Research Project: Enhancement of Apple, Pear, and Sweet Cherry Quality

Location: Physiology and Pathology of Tree Fruits Research

Title: Distinguishing the metabolic fingerprints of carbon dioxide apple storage disorders from other disorders [abstract]

Author
item MCTAVISH, CHRISTINE
item MILNE, SHAE
item TUDOR, ERIN - FORMER ARS EMPLOYEE
item CELEBREZZE, JOE - FORMER ARS EMPLOYEE
item HANRAHAN, INES - WASHINGTON TREE FRUIT RESEARCH COMMISSION
item Mattheis, James
item Rudell, David

Submitted to: American Society of Horticulture Science Meeting
Publication Type: Abstract Only
Publication Acceptance Date: 4/29/2021
Publication Date: 8/8/2021
Citation: McTavish, C.K., Milne, S.M., Tudor, E., Celebrezze, J., Hanrahan, I., Mattheis, J.P., Rudell Jr, D.R. 2021. Distinguishing the metabolic fingerprints of carbon dioxide apple storage disorders from other disorders [abstract]. American Society of Horticulture Science Meeting. Paper No. 39019.

Interpretive Summary:

Technical Abstract: Many apple cultivars are sensitive to carbon dioxide (CO2) in storage, leading to disorders that contribute to annual losses for fruit producers. Symptoms can appear both internally and externally, including external dimpling or “orange peel” texture of the peel and internal browning in a radial pattern, both of which can be mistaken for other disorders. Although the antioxidant diphenylamine (DPA) is effective at controlling these injuries, new market restrictions necessitate alternative control methods.
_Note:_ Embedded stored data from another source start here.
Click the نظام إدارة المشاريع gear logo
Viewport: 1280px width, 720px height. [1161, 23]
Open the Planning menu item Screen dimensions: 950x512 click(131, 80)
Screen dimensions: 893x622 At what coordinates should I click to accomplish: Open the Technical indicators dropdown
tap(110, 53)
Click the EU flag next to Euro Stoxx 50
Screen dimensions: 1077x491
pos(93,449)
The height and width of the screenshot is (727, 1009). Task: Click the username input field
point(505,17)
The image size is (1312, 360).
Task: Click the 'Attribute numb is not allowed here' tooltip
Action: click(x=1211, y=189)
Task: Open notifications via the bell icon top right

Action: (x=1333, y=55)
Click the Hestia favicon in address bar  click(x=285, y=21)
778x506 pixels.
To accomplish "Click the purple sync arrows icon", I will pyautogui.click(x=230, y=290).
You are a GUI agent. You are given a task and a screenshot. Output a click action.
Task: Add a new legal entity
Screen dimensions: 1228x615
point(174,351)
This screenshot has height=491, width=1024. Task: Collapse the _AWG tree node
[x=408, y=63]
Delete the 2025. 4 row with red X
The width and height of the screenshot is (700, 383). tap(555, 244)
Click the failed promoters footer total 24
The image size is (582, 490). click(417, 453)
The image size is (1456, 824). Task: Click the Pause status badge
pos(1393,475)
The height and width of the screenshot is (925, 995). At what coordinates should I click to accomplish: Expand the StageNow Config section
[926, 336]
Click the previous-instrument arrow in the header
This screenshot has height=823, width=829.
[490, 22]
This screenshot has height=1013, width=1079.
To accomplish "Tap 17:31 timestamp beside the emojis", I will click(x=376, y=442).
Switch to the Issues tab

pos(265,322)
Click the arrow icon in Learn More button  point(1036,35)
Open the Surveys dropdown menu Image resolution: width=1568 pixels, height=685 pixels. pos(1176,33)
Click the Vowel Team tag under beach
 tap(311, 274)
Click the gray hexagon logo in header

In order to prevent or detect these injuries before onset, a better understanding of the peel chemistry is needed. To test the hypothesis that symptomatic tissue will differ in metabolism from asymptomatic tissue, the following experiment was carried out: 64 randomized apples per cultivar were harvested at early (2-3 weeks before first commercial pick) and late (1 week after first commercial pick) timepoints, half were treated with DPA, then all were stored in controlled atmosphere (CA) for 4 months at 0.6 kPa O2 and 5 kPa CO2, keeping DPA-treated fruit in separate chambers from non-treated fruit. DPA was used as a contrast as it is expected to control disorders associated with CO2 sensitivity. After storage, apples were rated for storage injuries and samples of injured tissue and asymptomatic tissue around the periphery of the injury were sampled separately. Samples were flash frozen, ground to a powder, and analyzed using an untargeted polar extraction on an LC-MS QTOF (Agilent Technologies, Santa Clara, CA). Results indicate clear differences in tissue metabolism between asymptomatic and symptomatic tissue for both CO2 injuries and injuries associated with other factors (such as soft scald, a chilling disorder). Cultivars, such as ‘Pazazz’, that developed both disorders related to CO2 sensitivity as well as those not typically associated with CO2 (soft scald) also could be distinguished. Further analysis revealed elevated or lowered levels of specific compounds, such as threonic acid, depending if the tissue had injuries related to CO2 or to soft scald, which may be mistakenly attributed to CO2 sensitivity. Future steps include tailoring CA storage to control for these disorders and delving deeper into the metabolism of cultivars with multiple storage disorders throughout the course of storage to confirm storage disorder differences.